Wie es der Frankfurter Rundschau geht, will der Jubilar wissen, denn sein Verhältnis zur Zeitung war immer ein sehr besonderes. Und so wartet Oertl die Antwort nicht ab, sondern spricht selbst über die vielen Veranstaltungen, die er für die FR-Altenhilfe und die Schlappekicker-Aktion für in Not geratene Sportler organisiert hat. Er erzählt von den Weihnachtsfeiern, bei denen arme ältere Menschen für drei Stunden ihrem Alltag entfliehen konnten. Er erzählt von Franz Beckenbauer, den er auch schon auf der Bühne hatte, von Harald Stenger, dem berühmten Fußball-Reporter, der 2000 von der FR zum DFB wechselte. Von Arnd Festerling, dem Chefredakteur der vergangenen Jahre, mit dem er so viele Veranstaltungen gemeinsam betreut hat. Und vom vorweihnachtlichen Geldsammeln für die Altenhilfe auf der Zeil. Schön waren sie, die Zeiten, daran lässt Oertl keinen Zweifel aufkommen. Aber sie sind eben auch vorbei.
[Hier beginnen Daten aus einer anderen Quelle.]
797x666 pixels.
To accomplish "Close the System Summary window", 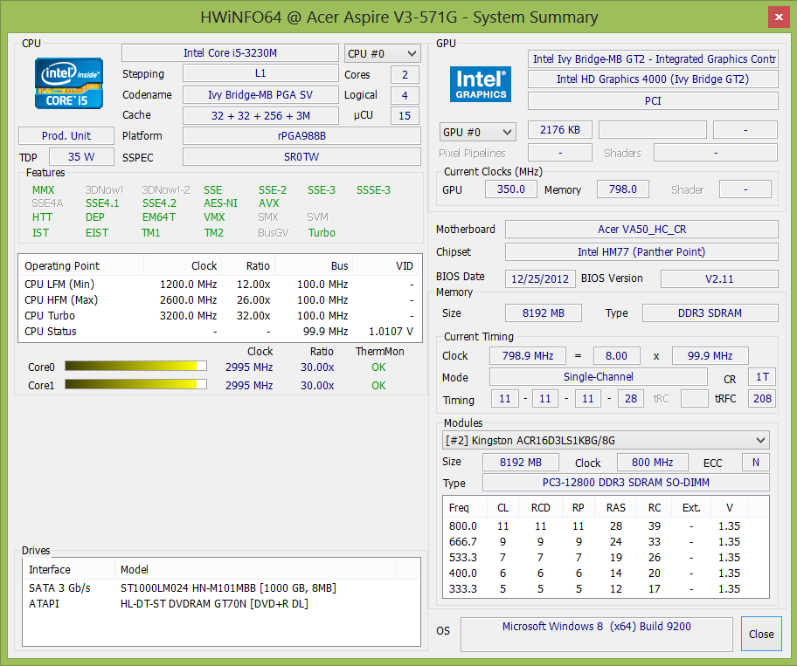I will point(760,634).
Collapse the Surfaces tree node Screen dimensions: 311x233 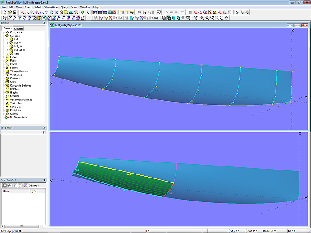click(4, 36)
Ob er das Rampenlicht vermisse? Nein, sagt er, er wolle nicht mehr auf die Bühne. Obwohl kürzlich, in kleinerem Rahmen, da hat es ihn doch nochmal gepackt, und er hat bei einem Verein in der Wetterau eine Büttenrede gehalten. Natürlich hat der Saal gejohlt. Und auch wenn er seine Rednerschule aufgegeben hat: Selbstverständlich gibt er engagierten Fastnachtern weiterhin Tipps. Etwa: „Wenn zwei sich auf der Bühne unterhalten, muss nicht immer einer mit dem Rücken zum Publikum stehen.“ Oertl erzählt das wie ein Grundschullehrer, der den Zweitklässlern das Einmaleins beibringt. Nicht genervt, aber auch nicht unbedingt in einem Ton, der zu Diskussionen über die gerade gehörte Regel anregt.

Doch die ganz große Show ist für Karl Oertl vorbei. Das weiß er, und damit kommt er klar. „Ich wollte nie mit Gehhilfe auf eine Bühne gehen“, sagt er. Dann schaut er seine Krücke an und lacht. Herzlich wie eh und je.